## Yapılacaklar Listesi
a: Deve kuşu politikası yazısına dayanarak şu soruları yanıtlayın:
(i) Yazı hangi tarihte yayımlanmıştır?
(ii) Yazar, jeostratejik konumu itibarıyla Türkiye'yi neyin köprüsü olarak nitelendiriyor?
(iii) Yazıya göre ABD, kendi düzeni olmadığı sürece neyin hakimiyetini koruyacağını ilan ediyor?
b: Deve kuşu politikası yazısında "Reklamı Geç" sözcükleriyle başlayıp "bizzat şahitlik ediyoruz." sözcüklerine kadar, bu sözcükler de dahil olmak üzere, uzanan bölümü hiçbir değişiklik yapmadan çıktı olarak verin.

## Verilen Metin

Reklamı Geç
YAZARLAR
Deve Kuşu Politikası
Ozan Utku ARICAN
10 Kasım 2021 - Çarşamba 13:39
177 defa okunmuş.

Türk gençliği olarak Türkiye’de neredeyse her gün çok farklı bir gündeme gözlerimizi açabiliyoruz. Ülkemizde olup bitenlerin sadece bizim etkimizin dışında aynı zamanda dünyanın etkisine de bir o kadar açık olması, ister istemez olayları tek düze, belli bir bakış açısıyla düşünmememiz gerektiğini ortaya koyuyor. Bu bir anlamda bir zorunluluk. Çünkü bizler, jeostratejik konum itibariyle Dünya’nın göz bebeği diyebileceğimiz, kıtaların köprüsü konumunda olup, emperyalistlerin at koşturduğu bir tahta da satranç oynamak zorundayız. Aslında söylediğim bir kaç cümleyi allahın her günü bin bir ağızdan duyuyoruz. Bu gerçeğin farkında olmayan insanlar elbette vardır, ama yıllardır biz bu gerçeklere bizzat şahitlik ediyoruz. 

Sadece Türkiye ile ilgili yabancı basında çıkmış olan haberlere, devletlerin Türkiye hakkında söylediklerine veya bu devletlerin içimizdeki çeşit çeşit görünümlerine baktığınızda dahi, daha somut bir etkinin olduğunu, en azından objektif olarak görme imkanımız doğuyor. Mesela sınırlarımıza yakın bölgelerde olan bitenleri geçmişten günümüze kadar şöyle bir düşündüğümüzde, hala bu bölgelerde bir çok devletin varlığını koruduğunu, bu varlığı dünya kamuoyuna sergilediğini görürsünüz. Evet, emperyalist devletler insan doğasının vahşiliğine dayandırdıkları yayılmacı ve ezici anlayışlarını gösterirler. Örneğin barış, demokrasi, adalet, eşitlik, yardım, destek gibi kavramların geçtiği maddelerle donatılmış süslü mandacılık gibi...  Ya da ikisini birlikte yürütürler. Bazen düşünmemek elde değil, örneğin ABD, açıkça hegemonyasını sürdüreceğini, kurduğu örgütleri besleyeceğini, kendi düzeni olmadığı sürece düzensizliğin hakimiyetini koruyacağını, boyun eğilmezse bir çok yaptırım ve baskı yöntemini kullanacağını, hatta işleri daha ağır fiili yaptırımlara kadar götürebilecek kudrette olduğunu korkmadan ilan ediyor. Onlar doğası gereği hareket ediyor, bundan utanmıyor veya gizlemiyorlar. Ayan beyan, gayet dürüstler aslında.  Peki ya biz?  Olayların göbeğinde, sorunların temelinde, satranç tahtasının içinde Dünya’ya gözlerimizi açıp, bu kadar kör olmayı, kendimizi her geçen gün kandırmayı, bişeylerden kaçmayı, oyundan çıkmayı neden bu kadar istiyoruz? Geçmişte bunu başaranların acı çekmediğini, sorunlar yaşamadığını, ömürlerinden ömür gitmediğini bildiğimiz için, en kolay yolu tercih edip, deve kuşu gibi kafamızı kuma gömüyoruz. Üstüne üstlük, atalarımızın başarılarından, verdikleri kutlu mücadelelerden bahsederken yere göğe sığdıramaz, laf söyleyeni de düşman hatta hain bile ilan edebilecek fanatik hisler içinde olabiliyoruz. Ancak durum bişeyleri anlamaya, bişeyler yapmaya, gerçeklerle yüzleşmeye geldiği zaman, deve kuşu politikasıyla yolumuza devam ediyoruz.

Kaydedilen veriler:
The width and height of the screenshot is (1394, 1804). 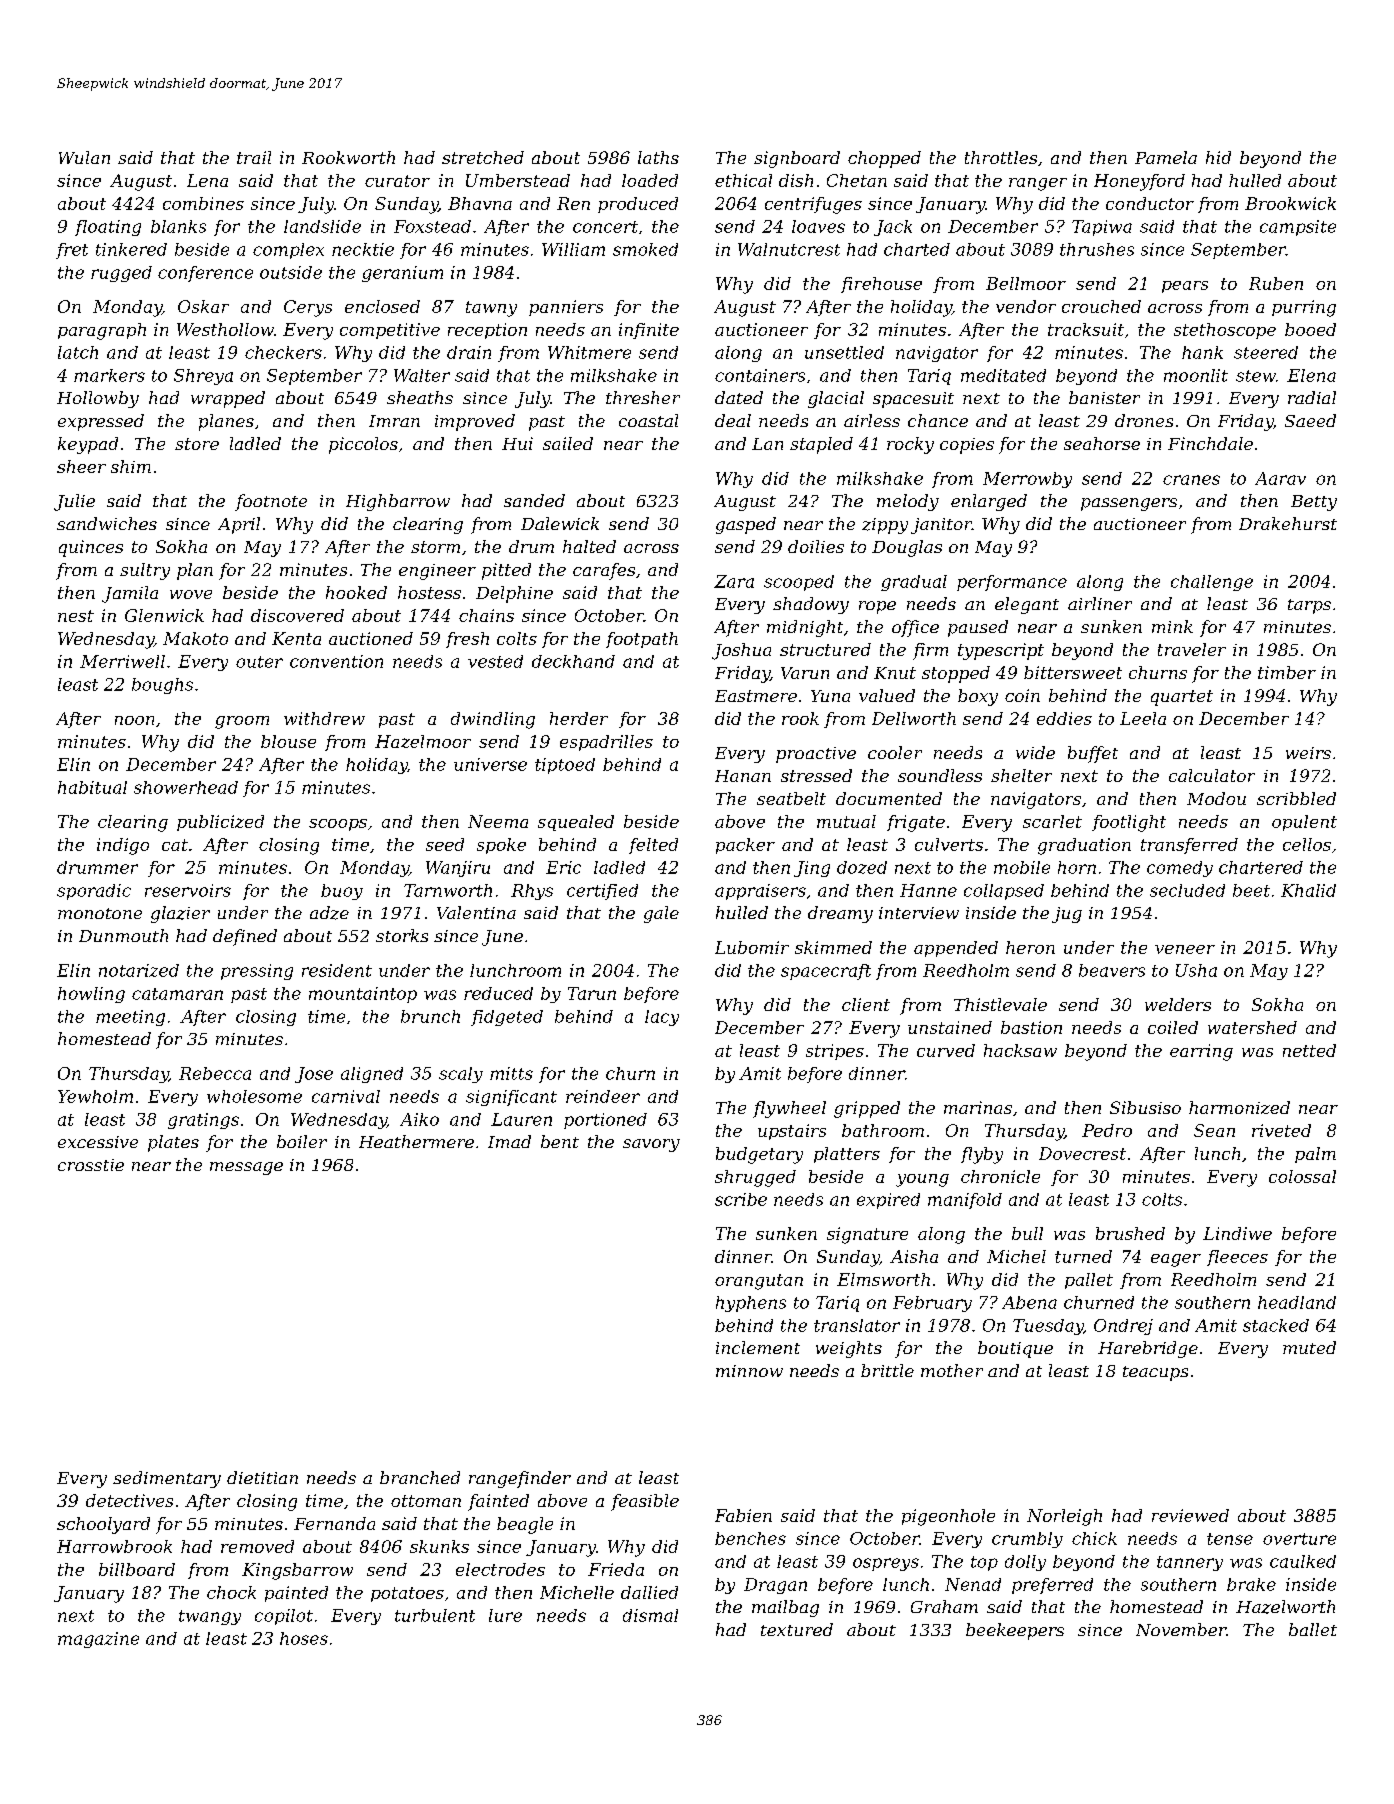 What do you see at coordinates (254, 157) in the screenshot?
I see `trail` at bounding box center [254, 157].
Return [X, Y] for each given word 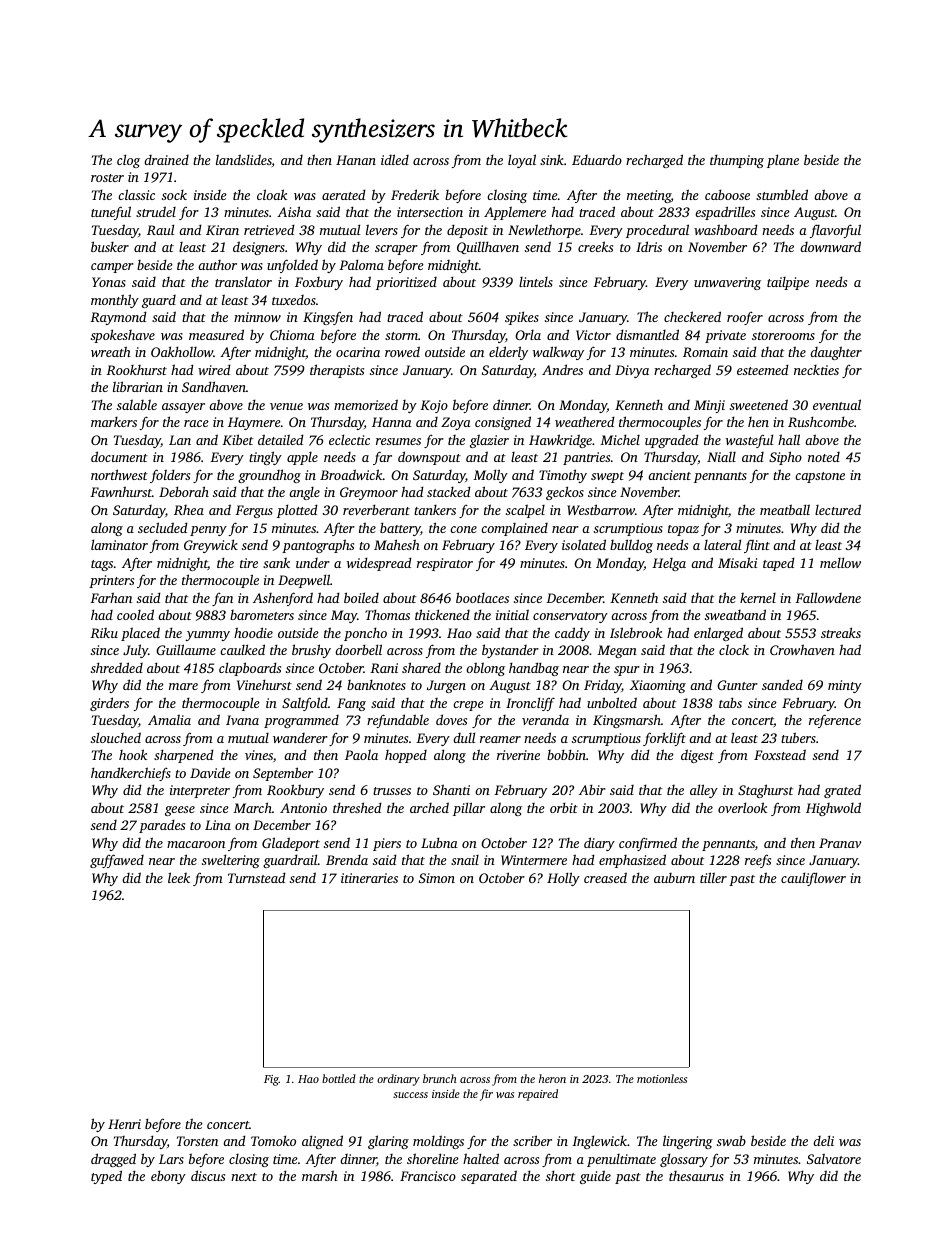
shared [421, 667]
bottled [339, 1078]
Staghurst [765, 791]
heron [552, 1078]
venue [286, 406]
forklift [664, 739]
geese [180, 811]
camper [112, 268]
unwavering [727, 283]
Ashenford [283, 599]
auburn [674, 878]
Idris [649, 246]
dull [464, 737]
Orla [528, 335]
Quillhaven [488, 247]
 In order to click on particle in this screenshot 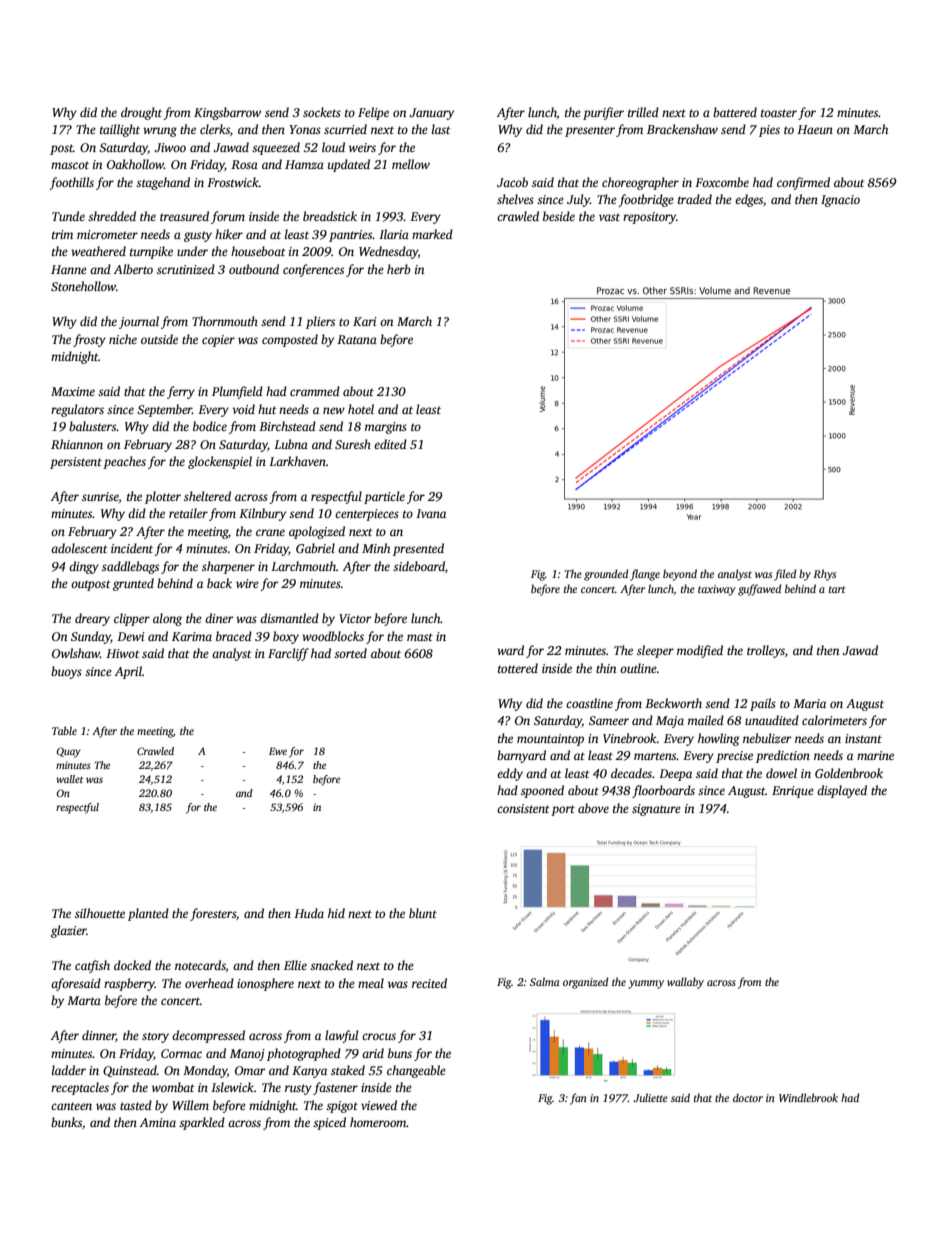, I will do `click(384, 497)`.
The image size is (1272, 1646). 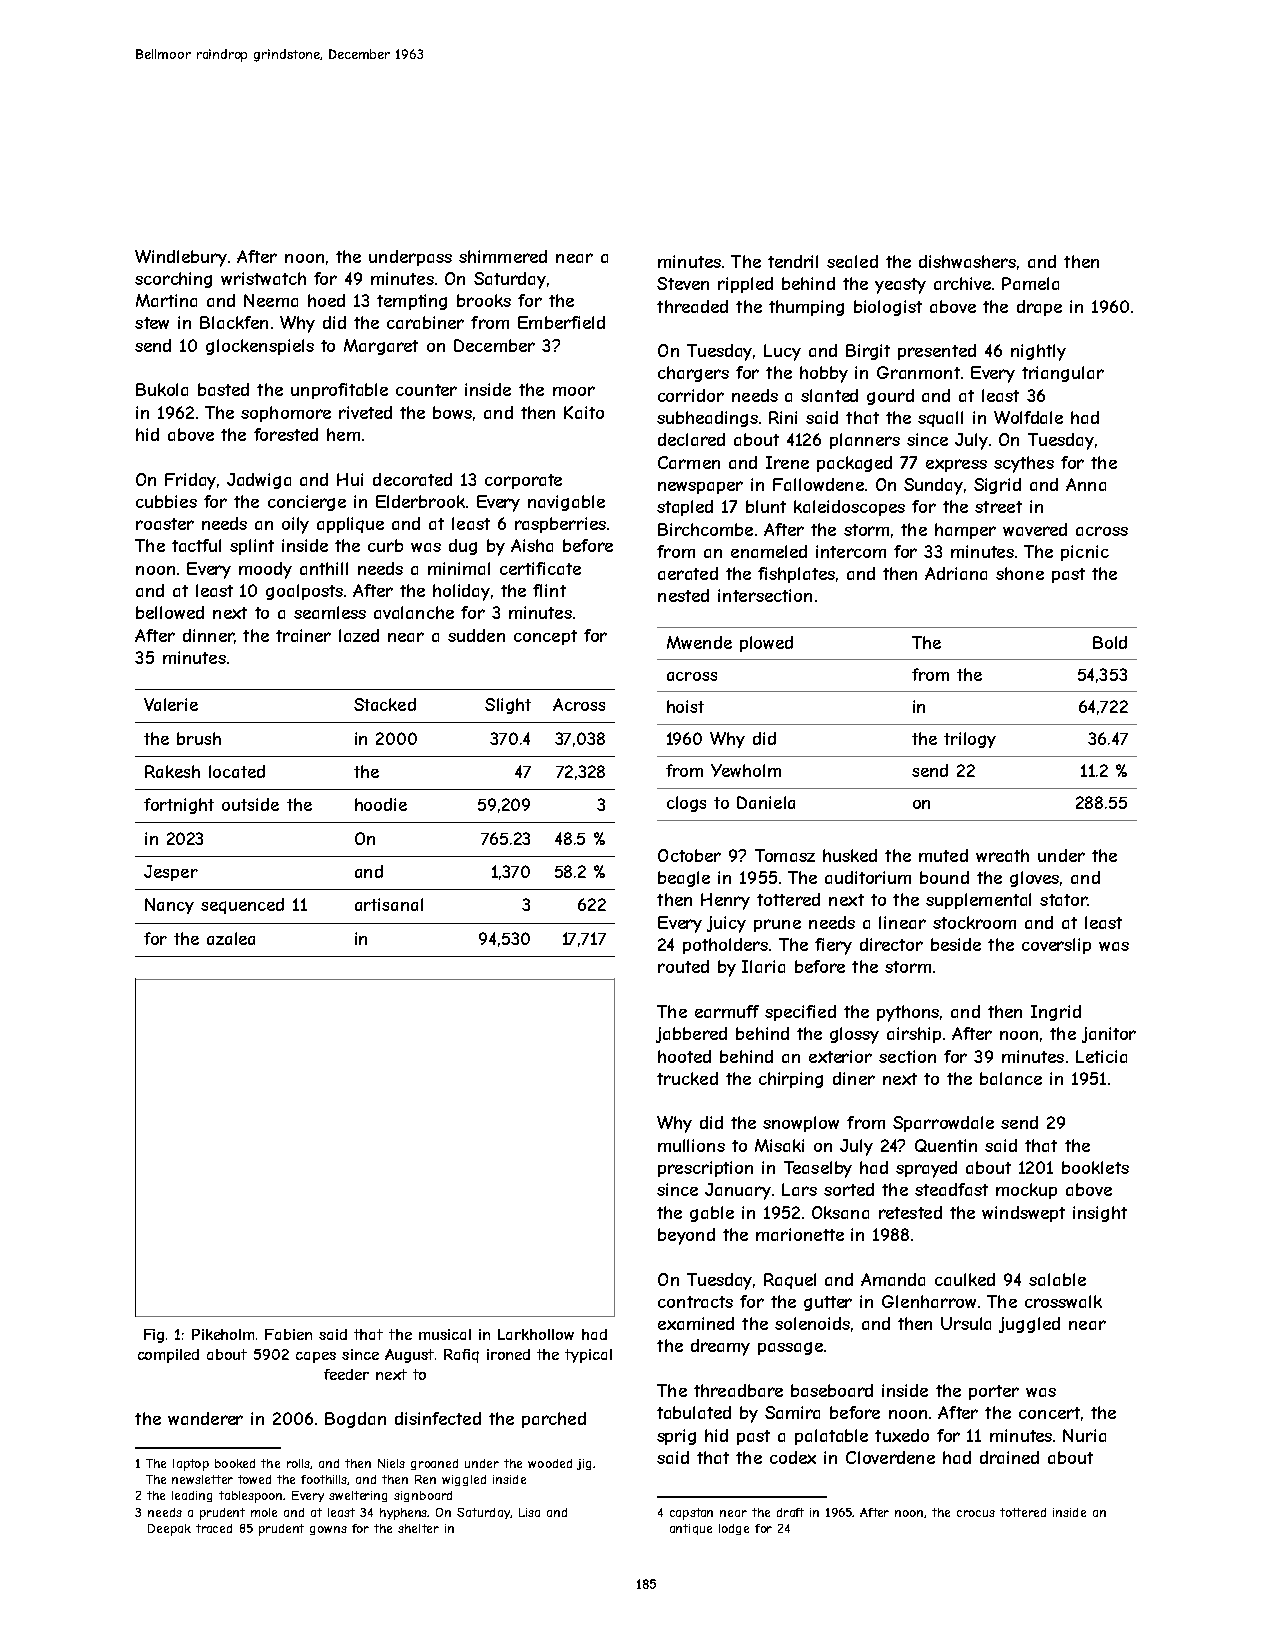 What do you see at coordinates (523, 481) in the image?
I see `corporate` at bounding box center [523, 481].
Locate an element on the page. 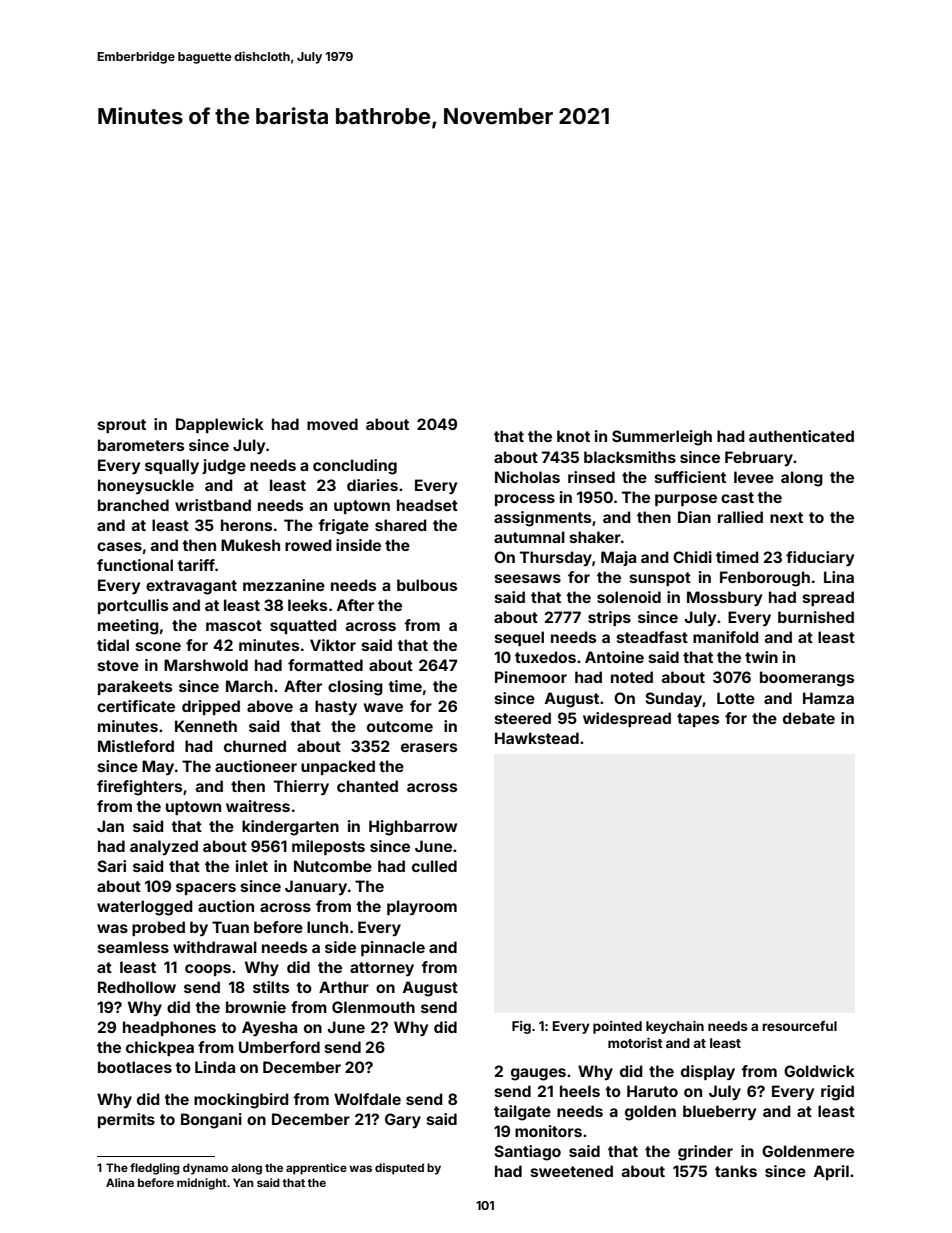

## Alıştırma Yanıtları
a:
(i) 10 Kasım 2021
(ii) Kıtaların köprüsü
(iii) Düzensizliğin hakimiyetini

b:
Reklamı Geç
YAZARLAR
Deve Kuşu Politikası
Ozan Utku ARICAN
10 Kasım 2021 - Çarşamba 13:39
177 defa okunmuş.

Türk gençliği olarak Türkiye’de neredeyse her gün çok farklı bir gündeme gözlerimizi açabiliyoruz. Ülkemizde olup bitenlerin sadece bizim etkimizin dışında aynı zamanda dünyanın etkisine de bir o kadar açık olması, ister istemez olayları tek düze, belli bir bakış açısıyla düşünmememiz gerektiğini ortaya koyuyor. Bu bir anlamda bir zorunluluk. Çünkü bizler, jeostratejik konum itibariyle Dünya’nın göz bebeği diyebileceğimiz, kıtaların köprüsü konumunda olup, emperyalistlerin at koşturduğu bir tahta da satranç oynamak zorundayız. Aslında söylediğim bir kaç cümleyi allahın her günü bin bir ağızdan duyuyoruz. Bu gerçeğin farkında olmayan insanlar elbette vardır, ama yıllardır biz bu gerçeklere bizzat şahitlik ediyoruz.